(Your task)
What you return must match the records exactly.

(Provided data)
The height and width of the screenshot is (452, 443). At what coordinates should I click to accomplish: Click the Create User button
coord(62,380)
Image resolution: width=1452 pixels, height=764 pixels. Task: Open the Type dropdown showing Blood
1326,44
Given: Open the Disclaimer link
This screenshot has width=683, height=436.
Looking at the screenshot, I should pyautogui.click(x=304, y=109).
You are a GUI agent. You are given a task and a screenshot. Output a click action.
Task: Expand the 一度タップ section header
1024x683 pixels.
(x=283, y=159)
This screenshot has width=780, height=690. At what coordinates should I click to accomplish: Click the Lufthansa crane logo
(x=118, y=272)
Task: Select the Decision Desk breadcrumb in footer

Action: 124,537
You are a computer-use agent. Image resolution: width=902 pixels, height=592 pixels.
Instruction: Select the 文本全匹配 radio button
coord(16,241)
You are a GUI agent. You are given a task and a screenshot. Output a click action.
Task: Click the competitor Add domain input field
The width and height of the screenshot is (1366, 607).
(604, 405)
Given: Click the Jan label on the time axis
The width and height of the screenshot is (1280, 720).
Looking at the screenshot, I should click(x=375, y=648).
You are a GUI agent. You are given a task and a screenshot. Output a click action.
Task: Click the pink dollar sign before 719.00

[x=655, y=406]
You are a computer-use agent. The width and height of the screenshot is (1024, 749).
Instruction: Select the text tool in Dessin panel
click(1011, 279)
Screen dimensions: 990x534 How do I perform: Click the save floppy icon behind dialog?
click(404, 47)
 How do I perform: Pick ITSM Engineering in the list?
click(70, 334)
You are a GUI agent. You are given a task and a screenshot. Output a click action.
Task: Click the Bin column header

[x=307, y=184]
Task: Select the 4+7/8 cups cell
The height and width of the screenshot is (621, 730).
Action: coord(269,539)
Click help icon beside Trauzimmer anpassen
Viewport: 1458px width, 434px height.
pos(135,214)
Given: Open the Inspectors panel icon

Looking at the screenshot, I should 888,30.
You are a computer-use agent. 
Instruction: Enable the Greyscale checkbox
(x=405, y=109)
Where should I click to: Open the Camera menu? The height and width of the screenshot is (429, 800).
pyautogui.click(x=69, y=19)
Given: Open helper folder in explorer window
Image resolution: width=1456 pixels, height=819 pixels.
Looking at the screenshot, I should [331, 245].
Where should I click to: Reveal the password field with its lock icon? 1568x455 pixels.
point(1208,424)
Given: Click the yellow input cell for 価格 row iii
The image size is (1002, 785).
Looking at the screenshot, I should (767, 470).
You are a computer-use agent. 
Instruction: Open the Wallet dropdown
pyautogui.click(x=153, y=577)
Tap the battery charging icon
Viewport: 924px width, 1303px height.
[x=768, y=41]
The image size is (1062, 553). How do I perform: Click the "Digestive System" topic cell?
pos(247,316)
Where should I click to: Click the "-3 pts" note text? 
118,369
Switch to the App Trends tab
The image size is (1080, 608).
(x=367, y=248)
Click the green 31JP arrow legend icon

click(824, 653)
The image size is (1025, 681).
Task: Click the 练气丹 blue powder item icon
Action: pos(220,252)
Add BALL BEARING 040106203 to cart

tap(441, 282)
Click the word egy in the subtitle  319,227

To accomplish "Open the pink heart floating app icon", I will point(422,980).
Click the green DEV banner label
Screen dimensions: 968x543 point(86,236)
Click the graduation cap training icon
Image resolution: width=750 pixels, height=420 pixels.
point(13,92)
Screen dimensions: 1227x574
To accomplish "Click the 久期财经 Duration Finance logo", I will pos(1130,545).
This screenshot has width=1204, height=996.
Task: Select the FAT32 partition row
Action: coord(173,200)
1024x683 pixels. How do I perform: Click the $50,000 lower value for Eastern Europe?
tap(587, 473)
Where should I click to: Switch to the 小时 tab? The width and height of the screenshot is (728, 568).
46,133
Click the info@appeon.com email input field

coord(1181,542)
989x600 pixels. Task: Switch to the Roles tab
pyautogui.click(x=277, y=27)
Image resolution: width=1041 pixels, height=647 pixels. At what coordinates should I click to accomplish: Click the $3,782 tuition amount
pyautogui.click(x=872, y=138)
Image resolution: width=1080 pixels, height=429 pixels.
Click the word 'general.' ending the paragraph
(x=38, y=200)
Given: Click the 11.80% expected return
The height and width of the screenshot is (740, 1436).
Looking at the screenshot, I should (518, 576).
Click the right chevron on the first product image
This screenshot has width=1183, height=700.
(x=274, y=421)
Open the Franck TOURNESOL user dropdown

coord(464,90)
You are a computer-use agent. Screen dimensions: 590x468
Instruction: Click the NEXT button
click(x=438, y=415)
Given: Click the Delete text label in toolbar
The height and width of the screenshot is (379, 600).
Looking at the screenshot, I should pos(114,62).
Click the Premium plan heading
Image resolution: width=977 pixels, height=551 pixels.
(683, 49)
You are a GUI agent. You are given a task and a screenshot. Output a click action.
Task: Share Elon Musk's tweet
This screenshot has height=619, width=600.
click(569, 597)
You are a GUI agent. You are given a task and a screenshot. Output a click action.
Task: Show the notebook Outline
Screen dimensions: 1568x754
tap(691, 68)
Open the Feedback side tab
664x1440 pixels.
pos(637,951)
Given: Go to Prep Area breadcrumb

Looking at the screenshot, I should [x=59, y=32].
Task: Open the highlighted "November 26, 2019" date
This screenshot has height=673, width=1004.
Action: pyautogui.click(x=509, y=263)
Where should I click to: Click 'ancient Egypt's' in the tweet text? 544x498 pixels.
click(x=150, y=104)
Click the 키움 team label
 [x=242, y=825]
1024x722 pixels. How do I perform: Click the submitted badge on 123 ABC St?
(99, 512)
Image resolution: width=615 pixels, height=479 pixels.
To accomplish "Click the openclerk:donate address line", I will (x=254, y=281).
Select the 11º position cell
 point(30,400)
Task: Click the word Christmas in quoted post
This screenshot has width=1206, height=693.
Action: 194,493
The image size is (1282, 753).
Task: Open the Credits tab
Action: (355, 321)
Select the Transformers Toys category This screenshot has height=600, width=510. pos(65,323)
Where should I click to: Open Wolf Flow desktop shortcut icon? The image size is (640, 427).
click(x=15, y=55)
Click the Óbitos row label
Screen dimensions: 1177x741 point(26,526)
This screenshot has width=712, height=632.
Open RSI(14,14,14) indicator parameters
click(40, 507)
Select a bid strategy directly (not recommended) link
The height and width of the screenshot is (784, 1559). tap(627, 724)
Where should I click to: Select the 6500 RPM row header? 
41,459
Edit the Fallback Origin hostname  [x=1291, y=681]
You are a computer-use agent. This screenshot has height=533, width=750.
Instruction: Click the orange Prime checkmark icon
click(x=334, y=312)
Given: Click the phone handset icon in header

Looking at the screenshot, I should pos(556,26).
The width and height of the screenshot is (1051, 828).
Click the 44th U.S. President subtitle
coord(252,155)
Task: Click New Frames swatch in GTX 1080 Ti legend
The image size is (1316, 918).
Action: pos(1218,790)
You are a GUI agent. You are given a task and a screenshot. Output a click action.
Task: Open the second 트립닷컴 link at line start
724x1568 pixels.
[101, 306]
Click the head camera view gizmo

(Answer space)
The height and width of the screenshot is (452, 443). At what coordinates should I click to accomplish: Click the Create User button
coord(62,380)
Image resolution: width=1452 pixels, height=764 pixels. Task: Open the Type dropdown showing Blood
1326,44
Given: Open the Disclaimer link
This screenshot has width=683, height=436.
Looking at the screenshot, I should pyautogui.click(x=304, y=109).
You are a GUI agent. You are given a task and a screenshot. Output a click action.
Task: Expand the 一度タップ section header
1024x683 pixels.
(x=283, y=159)
This screenshot has width=780, height=690. At what coordinates should I click to accomplish: Click the Lufthansa crane logo
(x=118, y=272)
Task: Select the Decision Desk breadcrumb in footer

Action: 124,537
You are a computer-use agent. Image resolution: width=902 pixels, height=592 pixels.
Instruction: Select the 文本全匹配 radio button
coord(16,241)
You are a GUI agent. You are given a task and a screenshot. Output a click action.
Task: Click the competitor Add domain input field
The width and height of the screenshot is (1366, 607).
(604, 405)
Given: Click the Jan label on the time axis
The width and height of the screenshot is (1280, 720).
Looking at the screenshot, I should click(x=375, y=648).
You are a GUI agent. You are given a task and a screenshot. Output a click action.
Task: Click the pink dollar sign before 719.00

[x=655, y=406]
You are a computer-use agent. The width and height of the screenshot is (1024, 749).
Instruction: Select the text tool in Dessin panel
click(1011, 279)
Screen dimensions: 990x534 How do I perform: Click the save floppy icon behind dialog?
click(404, 47)
 How do I perform: Pick ITSM Engineering in the list?
click(70, 334)
You are a GUI agent. You are given a task and a screenshot. Output a click action.
Task: Click the Bin column header

[x=307, y=184]
Task: Select the 4+7/8 cups cell
The height and width of the screenshot is (621, 730).
Action: coord(269,539)
Click help icon beside Trauzimmer anpassen
Viewport: 1458px width, 434px height.
pos(135,214)
Given: Open the Inspectors panel icon

Looking at the screenshot, I should 888,30.
You are a computer-use agent. 
Instruction: Enable the Greyscale checkbox
(x=405, y=109)
Where should I click to: Open the Camera menu? The height and width of the screenshot is (429, 800).
pyautogui.click(x=69, y=19)
Given: Open helper folder in explorer window
Image resolution: width=1456 pixels, height=819 pixels.
Looking at the screenshot, I should [331, 245].
Where should I click to: Reveal the password field with its lock icon? 1568x455 pixels.
point(1208,424)
Given: Click the yellow input cell for 価格 row iii
The image size is (1002, 785).
Looking at the screenshot, I should (767, 470).
You are a computer-use agent. 
Instruction: Open the Wallet dropdown
pyautogui.click(x=153, y=577)
Tap the battery charging icon
Viewport: 924px width, 1303px height.
[x=768, y=41]
The image size is (1062, 553). How do I perform: Click the "Digestive System" topic cell?
pos(247,316)
Where should I click to: Click the "-3 pts" note text? 
118,369
Switch to the App Trends tab
The image size is (1080, 608).
(x=367, y=248)
Click the green 31JP arrow legend icon

click(824, 653)
The image size is (1025, 681).
Task: Click the 练气丹 blue powder item icon
Action: pos(220,252)
Add BALL BEARING 040106203 to cart

tap(441, 282)
Click the word egy in the subtitle  319,227

To accomplish "Open the pink heart floating app icon", I will point(422,980).
Click the green DEV banner label
Screen dimensions: 968x543 point(86,236)
Click the graduation cap training icon
Image resolution: width=750 pixels, height=420 pixels.
point(13,92)
Screen dimensions: 1227x574
To accomplish "Click the 久期财经 Duration Finance logo", I will pos(1130,545).
This screenshot has width=1204, height=996.
Task: Select the FAT32 partition row
Action: coord(173,200)
1024x683 pixels. How do I perform: Click the $50,000 lower value for Eastern Europe?
tap(587, 473)
Where should I click to: Switch to the 小时 tab? The width and height of the screenshot is (728, 568).
46,133
Click the info@appeon.com email input field

coord(1181,542)
989x600 pixels. Task: Switch to the Roles tab
pyautogui.click(x=277, y=27)
Image resolution: width=1041 pixels, height=647 pixels. At what coordinates should I click to accomplish: Click the $3,782 tuition amount
pyautogui.click(x=872, y=138)
Image resolution: width=1080 pixels, height=429 pixels.
Click the word 'general.' ending the paragraph
(x=38, y=200)
Given: Click the 11.80% expected return
The height and width of the screenshot is (740, 1436).
Looking at the screenshot, I should (518, 576).
Click the right chevron on the first product image
This screenshot has width=1183, height=700.
(x=274, y=421)
Open the Franck TOURNESOL user dropdown

coord(464,90)
You are a computer-use agent. Screen dimensions: 590x468
Instruction: Click the NEXT button
click(x=438, y=415)
Given: Click the Delete text label in toolbar
The height and width of the screenshot is (379, 600).
Looking at the screenshot, I should pos(114,62).
Click the Premium plan heading
Image resolution: width=977 pixels, height=551 pixels.
(683, 49)
You are a GUI agent. You are given a task and a screenshot. Output a click action.
Task: Share Elon Musk's tweet
This screenshot has height=619, width=600.
click(569, 597)
You are a GUI agent. You are given a task and a screenshot. Output a click action.
Task: Show the notebook Outline
Screen dimensions: 1568x754
tap(691, 68)
Open the Feedback side tab
664x1440 pixels.
pos(637,951)
Given: Go to Prep Area breadcrumb

Looking at the screenshot, I should [x=59, y=32].
Task: Open the highlighted "November 26, 2019" date
This screenshot has height=673, width=1004.
Action: pyautogui.click(x=509, y=263)
Where should I click to: Click 'ancient Egypt's' in the tweet text? 544x498 pixels.
click(x=150, y=104)
Click the 키움 team label
 [x=242, y=825]
1024x722 pixels. How do I perform: Click the submitted badge on 123 ABC St?
(99, 512)
Image resolution: width=615 pixels, height=479 pixels.
To accomplish "Click the openclerk:donate address line", I will (x=254, y=281).
Select the 11º position cell
 point(30,400)
Task: Click the word Christmas in quoted post
This screenshot has width=1206, height=693.
Action: 194,493
The image size is (1282, 753).
Task: Open the Credits tab
Action: (355, 321)
Select the Transformers Toys category This screenshot has height=600, width=510. pos(65,323)
Where should I click to: Open Wolf Flow desktop shortcut icon? The image size is (640, 427).
click(x=15, y=55)
Click the Óbitos row label
Screen dimensions: 1177x741 point(26,526)
This screenshot has width=712, height=632.
Open RSI(14,14,14) indicator parameters
click(40, 507)
Select a bid strategy directly (not recommended) link
The height and width of the screenshot is (784, 1559). tap(627, 724)
Where should I click to: Select the 6500 RPM row header? 
41,459
Edit the Fallback Origin hostname  [x=1291, y=681]
You are a computer-use agent. This screenshot has height=533, width=750.
Instruction: Click the orange Prime checkmark icon
click(x=334, y=312)
Given: Click the phone handset icon in header

Looking at the screenshot, I should pos(556,26).
The width and height of the screenshot is (1051, 828).
Click the 44th U.S. President subtitle
coord(252,155)
Task: Click New Frames swatch in GTX 1080 Ti legend
The image size is (1316, 918).
Action: pos(1218,790)
You are a GUI agent. You are given a task and a screenshot. Output a click action.
Task: Open the second 트립닷컴 link at line start
724x1568 pixels.
[101, 306]
Click the head camera view gizmo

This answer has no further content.